- Film Poster
- Directed by: Albert Finney
- Written by: Shelagh Delaney
- Produced by: Michael Medwin
- Starring: Albert Finney Billie Whitelaw Liza Minnelli Colin Blakely
- Cinematography: Peter Suschitzky
- Edited by: Fergus McDonell
- Music by: Misha Donat
- Production companies: Universal Pictures Memorial Enterprises
- Distributed by: Rank Film Distributors
- Release dates: 11 February 1968 (US); 19 September 1968 (UK);
- Running time: 89 minutes
- Country: United Kingdom
- Language: English
- Budget: $1 million or £318,483

= Charlie Bubbles =

1967 British film by Albert Finney

Charlie Bubbles is a 1968 British comedy-drama film directed by Albert Finney (in his feature directorial debut) and starring Finney, Billie Whitelaw, Colin Blakely and Liza Minnelli. The screenplay was by Shelagh Delaney.

The plot concerns a writer returning to his home city after achieving success in London. Director Stephen Frears worked as an assistant director to Finney on this film.

» Dataset content:
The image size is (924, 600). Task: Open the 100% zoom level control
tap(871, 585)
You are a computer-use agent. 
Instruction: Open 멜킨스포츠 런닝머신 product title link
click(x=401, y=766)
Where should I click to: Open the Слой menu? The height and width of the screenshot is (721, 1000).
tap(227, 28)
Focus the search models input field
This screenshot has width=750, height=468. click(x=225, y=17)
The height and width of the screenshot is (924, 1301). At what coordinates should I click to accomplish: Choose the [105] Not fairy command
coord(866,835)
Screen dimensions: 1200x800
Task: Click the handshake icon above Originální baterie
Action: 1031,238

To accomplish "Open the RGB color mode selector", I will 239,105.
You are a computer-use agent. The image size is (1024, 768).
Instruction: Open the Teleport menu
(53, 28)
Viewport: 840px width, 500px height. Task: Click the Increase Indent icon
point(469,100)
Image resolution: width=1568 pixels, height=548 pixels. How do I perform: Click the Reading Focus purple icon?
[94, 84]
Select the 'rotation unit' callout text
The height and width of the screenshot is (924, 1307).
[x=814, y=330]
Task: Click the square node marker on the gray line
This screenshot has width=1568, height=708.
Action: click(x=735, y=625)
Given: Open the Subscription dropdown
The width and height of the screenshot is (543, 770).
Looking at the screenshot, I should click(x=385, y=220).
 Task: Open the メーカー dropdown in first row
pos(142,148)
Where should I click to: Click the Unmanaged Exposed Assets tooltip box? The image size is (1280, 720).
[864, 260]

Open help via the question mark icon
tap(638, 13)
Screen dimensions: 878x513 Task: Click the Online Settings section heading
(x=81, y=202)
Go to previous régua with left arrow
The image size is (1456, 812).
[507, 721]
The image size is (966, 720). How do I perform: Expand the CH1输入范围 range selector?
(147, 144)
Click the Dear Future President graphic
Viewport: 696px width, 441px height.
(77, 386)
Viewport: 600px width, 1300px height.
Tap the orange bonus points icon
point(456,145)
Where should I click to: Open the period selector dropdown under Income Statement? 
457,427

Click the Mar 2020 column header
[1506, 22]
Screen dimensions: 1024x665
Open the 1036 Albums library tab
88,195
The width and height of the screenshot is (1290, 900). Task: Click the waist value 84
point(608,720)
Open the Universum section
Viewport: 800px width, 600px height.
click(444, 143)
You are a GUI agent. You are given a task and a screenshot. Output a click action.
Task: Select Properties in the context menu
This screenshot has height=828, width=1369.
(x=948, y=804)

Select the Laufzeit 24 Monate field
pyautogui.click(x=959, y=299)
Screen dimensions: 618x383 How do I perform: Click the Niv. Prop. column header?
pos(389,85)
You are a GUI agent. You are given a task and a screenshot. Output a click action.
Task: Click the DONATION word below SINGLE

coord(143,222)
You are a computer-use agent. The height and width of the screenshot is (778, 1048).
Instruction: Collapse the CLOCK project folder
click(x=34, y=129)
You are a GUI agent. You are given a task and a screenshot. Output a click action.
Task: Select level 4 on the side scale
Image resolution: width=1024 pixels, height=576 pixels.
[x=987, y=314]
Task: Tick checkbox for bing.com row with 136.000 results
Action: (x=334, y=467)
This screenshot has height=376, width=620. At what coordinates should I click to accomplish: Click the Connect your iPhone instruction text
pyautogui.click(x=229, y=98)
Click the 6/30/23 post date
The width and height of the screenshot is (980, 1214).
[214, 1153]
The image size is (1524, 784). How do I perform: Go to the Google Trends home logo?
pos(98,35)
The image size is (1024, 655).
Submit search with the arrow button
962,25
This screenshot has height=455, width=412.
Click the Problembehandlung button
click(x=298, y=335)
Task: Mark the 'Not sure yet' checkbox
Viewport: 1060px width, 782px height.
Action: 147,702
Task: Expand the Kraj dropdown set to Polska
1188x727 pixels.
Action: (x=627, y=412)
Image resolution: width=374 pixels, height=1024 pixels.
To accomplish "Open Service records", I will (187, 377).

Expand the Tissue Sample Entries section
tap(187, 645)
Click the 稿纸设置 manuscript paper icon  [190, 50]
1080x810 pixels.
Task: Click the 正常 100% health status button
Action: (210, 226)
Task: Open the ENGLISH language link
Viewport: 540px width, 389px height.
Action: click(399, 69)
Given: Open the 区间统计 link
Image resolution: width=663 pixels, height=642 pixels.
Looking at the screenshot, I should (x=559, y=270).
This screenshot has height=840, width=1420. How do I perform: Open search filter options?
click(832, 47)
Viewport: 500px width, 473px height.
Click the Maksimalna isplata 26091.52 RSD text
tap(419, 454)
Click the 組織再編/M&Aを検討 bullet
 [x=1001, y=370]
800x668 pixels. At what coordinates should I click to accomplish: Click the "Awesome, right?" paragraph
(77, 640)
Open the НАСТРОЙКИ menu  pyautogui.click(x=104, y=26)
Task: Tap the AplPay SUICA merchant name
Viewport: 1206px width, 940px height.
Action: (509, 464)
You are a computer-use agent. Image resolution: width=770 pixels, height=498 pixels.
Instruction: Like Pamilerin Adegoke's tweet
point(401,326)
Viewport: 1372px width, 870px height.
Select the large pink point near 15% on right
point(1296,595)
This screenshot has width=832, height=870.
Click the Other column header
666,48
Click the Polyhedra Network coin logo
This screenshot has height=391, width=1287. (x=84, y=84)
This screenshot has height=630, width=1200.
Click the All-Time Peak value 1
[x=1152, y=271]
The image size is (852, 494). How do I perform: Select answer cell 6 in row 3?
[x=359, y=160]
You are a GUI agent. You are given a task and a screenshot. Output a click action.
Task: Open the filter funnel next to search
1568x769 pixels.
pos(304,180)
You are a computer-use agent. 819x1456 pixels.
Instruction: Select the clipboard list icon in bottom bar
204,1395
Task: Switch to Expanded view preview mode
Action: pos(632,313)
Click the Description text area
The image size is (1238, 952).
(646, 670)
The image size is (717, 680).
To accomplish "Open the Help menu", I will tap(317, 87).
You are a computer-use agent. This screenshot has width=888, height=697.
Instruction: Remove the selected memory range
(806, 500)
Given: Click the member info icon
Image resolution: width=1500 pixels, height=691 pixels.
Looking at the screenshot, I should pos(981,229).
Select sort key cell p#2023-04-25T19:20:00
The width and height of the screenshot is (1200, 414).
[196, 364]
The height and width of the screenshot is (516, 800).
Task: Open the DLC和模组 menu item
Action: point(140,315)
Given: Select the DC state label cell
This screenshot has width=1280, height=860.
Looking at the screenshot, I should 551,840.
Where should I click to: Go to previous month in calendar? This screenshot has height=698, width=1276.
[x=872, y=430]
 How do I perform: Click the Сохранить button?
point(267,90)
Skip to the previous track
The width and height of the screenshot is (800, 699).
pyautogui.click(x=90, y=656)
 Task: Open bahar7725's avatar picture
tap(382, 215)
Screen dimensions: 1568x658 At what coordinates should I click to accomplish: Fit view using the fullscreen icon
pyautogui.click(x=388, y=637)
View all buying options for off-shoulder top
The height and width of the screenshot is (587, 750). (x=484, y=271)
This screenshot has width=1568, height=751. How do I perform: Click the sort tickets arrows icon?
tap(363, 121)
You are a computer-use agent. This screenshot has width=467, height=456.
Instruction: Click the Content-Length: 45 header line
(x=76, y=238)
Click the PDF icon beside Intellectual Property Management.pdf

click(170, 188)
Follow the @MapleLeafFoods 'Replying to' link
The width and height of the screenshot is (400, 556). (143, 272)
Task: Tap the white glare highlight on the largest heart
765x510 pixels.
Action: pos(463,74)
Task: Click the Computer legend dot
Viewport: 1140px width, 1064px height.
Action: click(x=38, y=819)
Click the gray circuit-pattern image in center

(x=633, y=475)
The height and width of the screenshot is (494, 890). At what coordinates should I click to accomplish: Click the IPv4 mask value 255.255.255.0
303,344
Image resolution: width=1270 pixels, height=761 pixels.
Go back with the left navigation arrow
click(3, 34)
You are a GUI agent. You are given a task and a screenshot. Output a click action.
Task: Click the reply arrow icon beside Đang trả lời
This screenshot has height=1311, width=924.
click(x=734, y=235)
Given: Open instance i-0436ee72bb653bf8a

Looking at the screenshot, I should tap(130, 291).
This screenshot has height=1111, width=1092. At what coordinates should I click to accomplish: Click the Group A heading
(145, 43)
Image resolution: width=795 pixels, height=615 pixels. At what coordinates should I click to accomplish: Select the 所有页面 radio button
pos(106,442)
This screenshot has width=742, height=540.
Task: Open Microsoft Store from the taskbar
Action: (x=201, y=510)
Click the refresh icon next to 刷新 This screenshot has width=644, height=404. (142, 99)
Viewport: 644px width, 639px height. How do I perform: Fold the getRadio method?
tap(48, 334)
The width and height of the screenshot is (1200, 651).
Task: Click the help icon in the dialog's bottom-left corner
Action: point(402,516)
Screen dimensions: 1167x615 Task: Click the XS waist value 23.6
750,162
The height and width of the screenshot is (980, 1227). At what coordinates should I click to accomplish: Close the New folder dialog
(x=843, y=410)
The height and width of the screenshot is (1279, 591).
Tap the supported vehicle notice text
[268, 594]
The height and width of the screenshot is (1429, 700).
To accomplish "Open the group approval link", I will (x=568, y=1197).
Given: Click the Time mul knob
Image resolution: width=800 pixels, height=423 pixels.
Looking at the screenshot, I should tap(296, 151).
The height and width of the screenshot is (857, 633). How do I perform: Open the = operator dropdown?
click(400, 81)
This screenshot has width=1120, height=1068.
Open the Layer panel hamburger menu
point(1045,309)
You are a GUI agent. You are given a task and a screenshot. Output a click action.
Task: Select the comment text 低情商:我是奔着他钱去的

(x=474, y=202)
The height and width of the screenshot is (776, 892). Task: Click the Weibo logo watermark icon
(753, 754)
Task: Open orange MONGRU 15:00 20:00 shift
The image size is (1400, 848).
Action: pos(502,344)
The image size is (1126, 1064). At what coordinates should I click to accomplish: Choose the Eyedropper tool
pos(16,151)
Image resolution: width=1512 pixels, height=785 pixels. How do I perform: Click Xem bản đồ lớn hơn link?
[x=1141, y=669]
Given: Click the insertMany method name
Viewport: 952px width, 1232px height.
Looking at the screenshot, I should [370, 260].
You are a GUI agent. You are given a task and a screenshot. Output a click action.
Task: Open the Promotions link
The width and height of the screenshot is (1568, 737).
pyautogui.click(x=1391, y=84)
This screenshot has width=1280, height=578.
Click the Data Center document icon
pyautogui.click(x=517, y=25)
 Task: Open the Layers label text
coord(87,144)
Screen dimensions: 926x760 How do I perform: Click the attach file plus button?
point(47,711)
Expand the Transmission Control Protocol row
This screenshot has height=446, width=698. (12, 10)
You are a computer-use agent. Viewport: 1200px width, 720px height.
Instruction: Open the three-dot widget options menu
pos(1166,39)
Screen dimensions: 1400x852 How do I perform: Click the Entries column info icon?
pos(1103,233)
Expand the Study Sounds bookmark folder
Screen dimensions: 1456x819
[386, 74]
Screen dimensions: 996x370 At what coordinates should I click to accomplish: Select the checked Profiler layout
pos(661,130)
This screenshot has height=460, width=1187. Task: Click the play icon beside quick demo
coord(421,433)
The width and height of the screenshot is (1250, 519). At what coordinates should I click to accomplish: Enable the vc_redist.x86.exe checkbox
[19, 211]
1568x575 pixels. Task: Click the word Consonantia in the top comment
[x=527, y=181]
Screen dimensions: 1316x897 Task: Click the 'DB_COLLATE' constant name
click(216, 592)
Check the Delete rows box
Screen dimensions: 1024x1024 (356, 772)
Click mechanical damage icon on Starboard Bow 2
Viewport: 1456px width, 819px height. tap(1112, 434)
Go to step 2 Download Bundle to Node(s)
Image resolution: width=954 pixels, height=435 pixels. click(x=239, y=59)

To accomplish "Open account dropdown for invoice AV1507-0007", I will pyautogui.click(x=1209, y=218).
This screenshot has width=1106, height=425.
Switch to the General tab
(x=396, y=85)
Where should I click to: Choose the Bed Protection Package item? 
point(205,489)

» Task list:
1. Which actors does the Charlie Bubbles film page list under "Starring"?
2. Could you pick up the Charlie Bubbles film page after its last sentence and keep writing it?
The rows have nothing to do with the Charlie Bubbles film page.

» Responses by item number:
1. Albert Finney, Billie Whitelaw, Liza Minnelli, Colin Blakely

2.
==Plot==
Successful writer Charlie Bubbles glides around in a gold Rolls-Royce Silver Cloud III convertible – CB 1E. Reminded by a phone call from his ex-wife Lottie that he has promised to take their son Jack to a football match, Bubbles sets off from London with his secretary Eliza to drive to Manchester. The next day he drives to Lottie's farm, and it becomes obvious that visits are few and far between.

Father and son go to a football match and eat hotdogs from their private box at Old Trafford. An old school friend turned newspaper reporter enters the box and they chat awkwardly for a few moments. The film then sharply cuts to scenes outside the stadium where Bubbles is desperately looking for Jack, who has gone missing. Bubbles returns in panic to the farm without the boy, driving the Rolls erratically and stopping to vomit on the way, only to find Jack has made his own way home. Next morning Bubbles awakes to find a large red balloon moored near the farm. He climbs into the basket and drifts away.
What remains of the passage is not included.